Pendant des années, j’ai donc changé de pilule régulièrement, en fonction des nouveautés mais aussi de l’évolution des migraines. Certaines augmentaient les crises, d’autres au contraire les régulaient. Ainsi, parce que mes migraines sont beaucoup liées aux fluctuations hormonales, les pilules qui me convenaient le mieux étaient celles qui arrêtaient les règles comme Cerazette. Par contre, les pires étaient celles dont le dosage des comprimés variait en fonction du cycle. J’ai ainsi pris Cerazette pendant trois ans environ. Cette pilule est une pilule progestative pure, c’est à dire qu’elle ne contient pas d’oestrogènes. Elle est particulièrement indiquée chez les migraineuses mais aussi les fumeuses et a été considérée longtemps comme la pilule idéale pour migraineuses. Quand je vois le retour de mes amies qui l’ont également aussi utilisée, je pense être chanceuse. Cette pilule m’a arrêté les règles et en trois ans je n’ai eu que deux grosses phases de spottings. En effet, c’est l’un des inconvénients majeurs de ces pilules microdosées : des saignements intempestifs. Le second inconvénient dont on parle beaucoup moins est l’anéantissement de la libido mais aussi, et c’est le sujet de cet article, les cystites.
 
 
Dans mon parcours pour améliorer mes douleurs, j’ai décidé d’arrêter tous les médicaments que je tolérais de moins en moins ainsi que la pilule. Pendant un an, cela a été un vrai bonheur avant de dégénérer en douleurs neuropathiques multiples. Les premières crises ont été déclenchées par les tentatives de reprise de pilule (Minesse, Leeloo), les suivantes par des facteurs multiples. Au fil des mois, j’ai fini par me rendre compte que les pics douloureux se situaient lors du déclenchement des règles comme si mes migraines cataméniales avaient muté en névralgies en tout genre. Après ce constat, mon neurologue m’a encouragée à essayer encore de trouver une pilule, même si elles avaient été les déclencheurs, afin d’annihiler les fluctuations hormonales.

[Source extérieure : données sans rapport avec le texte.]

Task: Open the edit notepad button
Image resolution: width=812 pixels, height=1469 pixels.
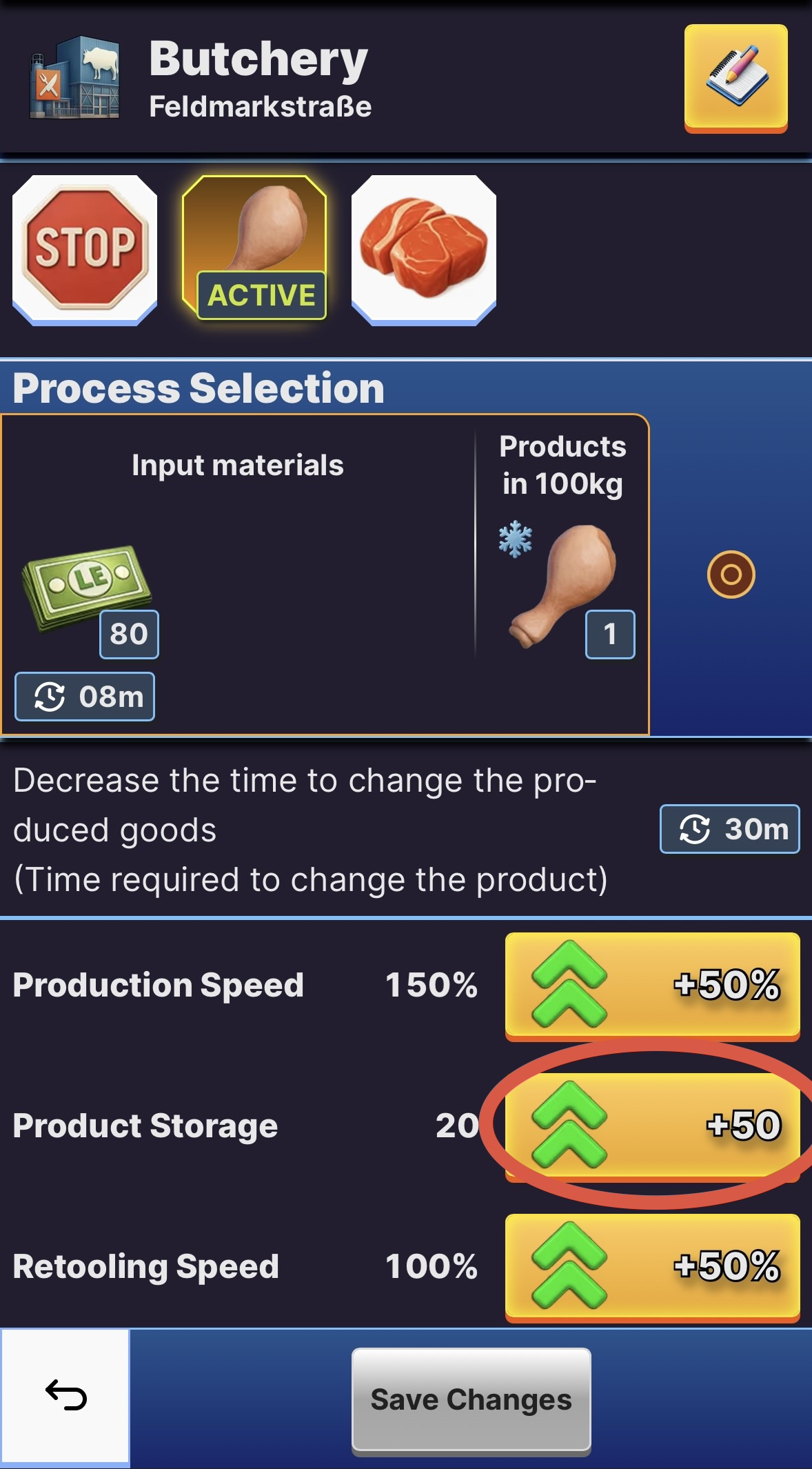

J’ai alors essayé tous les progestatifs existants : Microval, Utrogestan, Lutenyl, Luteran et pour finir Zoely. Cette dernière est une pilule combinée que ma gynéco a choisi de me prescrire malgré les contre-indications devant la complexité de mon cas. J’ai commencé Microval début janvier et j’ai fini par arrêter Zoely en novembre. Au bout de trois semaines sous Microval, les saignements ont commencé et ne ce sont arrêtés que sous Zoely, six mois plus tard. J’étais épuisée mais je n’avais presque plus de crises douloureuses. Et puis, j’ai fait une première cystite. J’en avais fait il y a plusieurs années (sous Cerazette) et j’ai suivi mon traitement antibiotique tranquillement. Une semaine après la fin du traitement, j’ai refait une cystite… Et ce cercle vicieux a duré cinq mois. Chaque rapport me déclenchait une infection, confirmée par les analyses, et je devenais totalement parano. Ma libido s’est bien entendu effondrée. Les médecins ont fini par me pousser à aller voir un urologue qui m’a conseillé une petite intervention visant a effectuer un prélèvement vésical ainsi qu’à agrandir l’urètre pour limiter la casse. En attendant les résultats qui montraient une très grosse inflammation et des cellules pas très sympatoches, j’ai arrêté la pilule. Face à ces résultats difficilement interprétables, l’urologue m’a demandé de refaire cet examen trois mois après pour voir l’évolution des cellules. Et bien, tout était rentré dans l’ordre. Physiquement, je vais beaucoup mieux et je n’ai pas refait de cystite depuis. Bien sûr, les migraines cataméniales sont revenues mais je ne suis plus en train de me détruire la vessie.
 
 
J’ai souhaité écrire cet article et aborder ce sujet car le lien de cause à effet entre pilule et infection urinaire reste assez tabou et il n’est pas rare d’entendre que la pilule peut en provoquer mais que c’est très rare. Je pense que ce n’est pas le cas du tout, particulièrement avec certains progestatifs qui provoquent un assèchement des muqueuses et ouvrent la voie à toutes les bactéries, flinguant la libido au passage.
 
 
Évidemment, je rêverais de pouvoir tolérer les pilules contraceptives et je n’ai écrit cette revue que pour conseiller des femmes dans le même cas que moi. Si votre pilule vous convient, n’en changez surtout pas car cela reste une invention géniale, un moyen de contraception très fiable et quand en plus, elles font disparaître les règles, une véritable liberté !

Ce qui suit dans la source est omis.